MICHELIN Guide 2023: İstanbul semalarına yıldızlar geldi

MICHELIN Guide’ın açıklanması Oscar törenlerine çok benziyor. Aynı sahne düzeni, aynı yüksek ve kalitesiz klasik müzik ve aynı şekilde yanlış telaffuz edilen yerel isimler. Fakat en büyük benzerlikleri halk ve sektör tarafından sonuçlara dair bir şaşkınlık yaşandığında jürinin vasfının sorgulanması. MICHELIN Guide İstanbul 2023 seçkisini hazırlayanların vasfı da ne yazık ki terazide tartmalık.
Neler oldu?
Geçtiğimiz baharda MICHELIN Guide, ekim ayında İstanbul için 2023 seçkisini açıklayacağını ve böylece Türkiye’yi haritalarına ekleyeceğini duyurmuştu. Dün akşam büyük bir galada rehberine kattığı restoranları açıklayan MICHELIN, İstanbul’da 53 restorana onay damgasını verdi. Bu 53 işletme içinde 10 restoran Bib Gourmand etiketine, 4 restoran 1 yıldıza, bunlardan biri çevreye duyarlılığı belirten yeşil yıldıza, yalnızca bir restoran da (TURK Fatih Tutak) 2 yıldıza layık görüldü.
1 yıldız alan Mikla
Karnemiz pekiyi
İlk defa rehberi çıkan bir ülke için 53 restoran yüksek bir rakam. Bu övünülmesi gereken bir gerçek. Batı’nın küçük görmesine kurban gideceğini düşündüğüm Türkiye’nin potansiyelinin yadırganmadığını görmek güzel. Çoğu tahminin aksine toplam yıldız alan restoran sayısı da yüksek. Belki de en önemlisi sahneye Bib Gourmand ve üstü kademelerde çıkan 5 kadın şef var. Bu rakam ne kadar gönüllerimizdekine kıyasla düşük de olsa sektör ortalamasına göre yüksek.
Diğer yandan TURK’ün 2 yıldız alacağını öngörmek zor değildi. Fakat bu öngörü, sonuca katıldığım anlamını taşımamalı. TURK’ün hakikaten de iyi, başka restoranların da ötesinde bir deneyim sağladığını en titiz yemek düşünürleri dahi inkar edemez. Ancak MICHELIN standartlarında 2 yıldızın açıklaması olarak sunulan “yolculuktayken rota değiştirmeye değer” betimlemesine uyuyor mu emin değilim. Kapadokya’ya seyahate gelen bir kişi tatilini sadece TURK’te yemek için uzatmalı mı? Sanmıyorum. İstanbul içinde önemli bir restoran fakat ötesini düşününce küçük denizin büyük balığı hâlini mi alıyor? Emir Şenyer’in sorduğu soru yerinde: “TURK Paris’e taşınsa 2 yıldız alır mı?”.
+ + + +
#### [Görev]
MICHELIN rehberi yazısına göre İstanbul'daki restoranlara verilen ödül kategorilerini, her birini alan restoran sayısıyla birlikte sıralayın.

#### [Sağlanan malzeme]
+ + + +
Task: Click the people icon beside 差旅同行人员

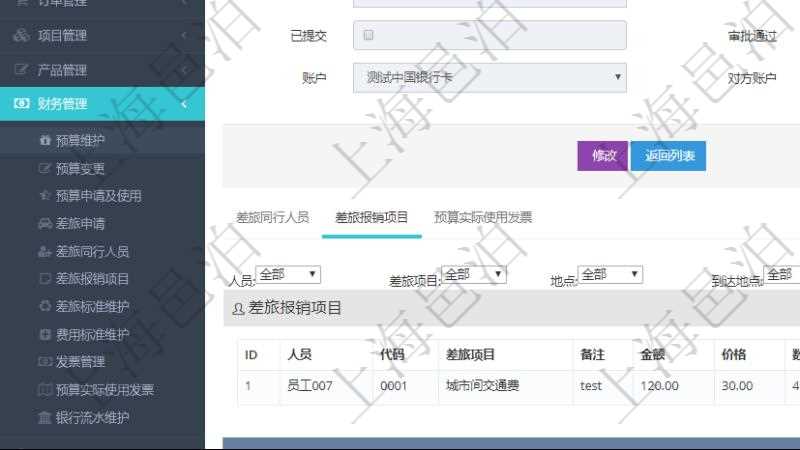Action: [x=44, y=252]
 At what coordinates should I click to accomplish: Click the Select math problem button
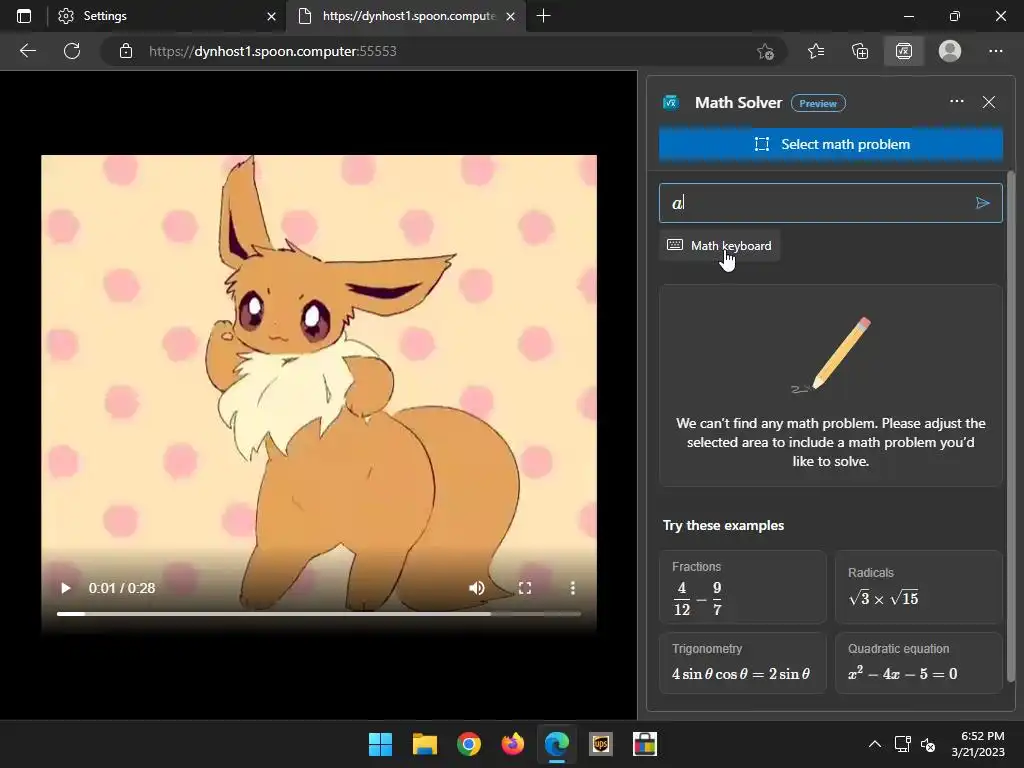click(x=830, y=144)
+ + + +
#### [Görev yanıtı]
- Bib Gourmand etiketi: 10 restoran
- 1 yıldız: 4 restoran
- Yeşil yıldız: 1 restoran (1 yıldız alanlardan biri)
- 2 yıldız: 1 restoran (TURK Fatih Tutak)